Quantification of HEV (−) strand RNA by RT-qPCR assay.

Series-diluted predetermined copies of standard RNA or 100 ng of total RNA from each sample were used for reverse transcription using SuperScript III reverse transcriptase (Invitrogen, NY, USA). The reverse transcription primer (PU-O-4508) contained a nonviral tag sequence attached at the 5′ end of the strand-specific viral sequence that was used to prime reverse transcription (Table 2). The RT reaction was assembled with 5× first-strand buffer, 20 mM dithiothreitol (DTT), 0.5 mM deoxynucleoside triphosphates (dNTPs), 100 nM RT primer, 1 µl RNaseOUT recombinant RNase inhibitor, and 2 U of SuperScript III reverse transcriptase in a volume of 20 µl. The reaction was carried out at 55°C for 30 min and inactivated by heating at 70°C for 15 min and then diluted to 100 µl (1:1) with nuclease-free water for real-time qPCR.

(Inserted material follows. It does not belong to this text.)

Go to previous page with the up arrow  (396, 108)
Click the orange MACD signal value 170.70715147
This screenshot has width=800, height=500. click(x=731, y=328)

Real-time qPCRs was prepared using SYBR green PCR master mix (Applied Biosystems, CA, USA). Briefly, 2 µl of diluted cDNA was mixed with 2×SYBR green PCR master mix and the primers (PU-O-4509 and PU-O-4125) (Table 2) at a final concentration of 125 nM prior to enzyme activation by incubation at 95°C for 10 min. The reaction mixtures were then subjected to 40 cycles of PCR, with 1 cycle consisting of 15 s at 95°C and 1 min at 60°C. The standard curve was generated using in vitro-transcribed standard RNA. The viral genome copy numbers were determined by interpolation of the standard curve for the respective strand of RNA.

Statistical analysis.

Student’s t test or one-way analysis of variance (ANOVA) with Tukey’s honestly significant difference (HSD) test was used to test for statistical significance of the differences between the different group parameters. P values of less than 0.05 were considered statistically significant.